La Turquie depuis l'arrivée au pouvoir de l'AKP

Principales évolutions en Turquie depuis l'arrivée au pouvoir en 2002 du Parti de la justice et du développement (AKP, islamo-conservateur):

--2002--

L'AKP remporte les élections législatives (3 novembre), balayant une classe politique minée par les scandales et une crise financière. C'est la fin d'une ère d'instabilité mais aussi le début de l'inquiétude des milieux laïcs.

--2004--

Le Premier ministre Recep Tayyip Erdogan entreprend des réformes démocratiques et brise un tabou en autorisant le kurde à la télévision publique. Il obtient en octobre 2005 l'ouverture de négociations d'adhésion à l'Union européenne.

--2007--

Au printemps, l'AKP veut faire élire son candidat à la présidence de la République, suscitant une grave crise. L'armée menace d'intervenir en cas d'atteinte à la laïcité.

En juillet, l'AKP remporte des législatives anticipées et, le 28 août, les députés élisent l'un de ses fondateurs, Abdullah Gül, comme président. Son épouse est voilée --une première-- comme celle de M. Erdogan.

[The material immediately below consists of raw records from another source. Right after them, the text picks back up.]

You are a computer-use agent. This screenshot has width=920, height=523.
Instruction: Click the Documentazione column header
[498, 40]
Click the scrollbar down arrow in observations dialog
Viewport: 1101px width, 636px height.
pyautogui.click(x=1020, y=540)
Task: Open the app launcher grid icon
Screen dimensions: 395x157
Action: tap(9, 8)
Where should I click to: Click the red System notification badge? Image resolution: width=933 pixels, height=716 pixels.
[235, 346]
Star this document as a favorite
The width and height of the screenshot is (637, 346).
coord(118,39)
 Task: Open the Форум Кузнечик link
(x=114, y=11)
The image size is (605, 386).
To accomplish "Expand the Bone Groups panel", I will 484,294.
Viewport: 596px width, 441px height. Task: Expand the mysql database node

Le gouvernement parvient ensuite à mettre progressivement au pas les militaires, auteurs de trois coups d'Etat depuis 1960. Des centaines d'officiers seront lourdement condamnés par la justice en 2012 et 2013.

--2008--

Pour satisfaire une revendication emblématique de l'islam politique en Turquie, les députés veulent libéraliser le port du voile et amendent la Constitution afin de l'autoriser à l'université (9 février).

Mais la Cour constitutionnelle annule l'amendement le 5 juin et l'AKP échappe de justesse à une procédure d'interdiction pour "activités allant à l'encontre de la laïcité" (30 juillet).

Le voile entre néanmoins à l'université dès 2010, dans la fonction publique et au Parlement (2013) puis les lycées (2014), suscitant la colère des opposants au régime.

--2011--

En juin, l'AKP remporte sa troisième victoire d'affilée aux législatives avec près de 50% des voix. Erdogan entame un nouveau mandat, le dernier selon les règles de son parti.

--2012--

Le 22 juin, un avion de chasse turc est abattu par la défense anti-aérienne syrienne. D'autres incidents suivront, alors qu'Ankara a rompu avec le régime de Damas dès le début de la révolte en mars 2011 et soutient la rébellion et accueille de nombreux réfugiés syriens (quelque deux millions en 2015).

--2013--

Abdullah Öcalan, chef emprisonné des rebelles du Parti des travailleurs du Kurdistan (PKK), dont la guérilla a fait plus de 40.000 morts depuis 1984, annonce en mars un cessez-le-feu unilatéral, globalement respecté depuis, dans le cadre de difficiles pourparlers ouverts en 2012 avec le gouvernement.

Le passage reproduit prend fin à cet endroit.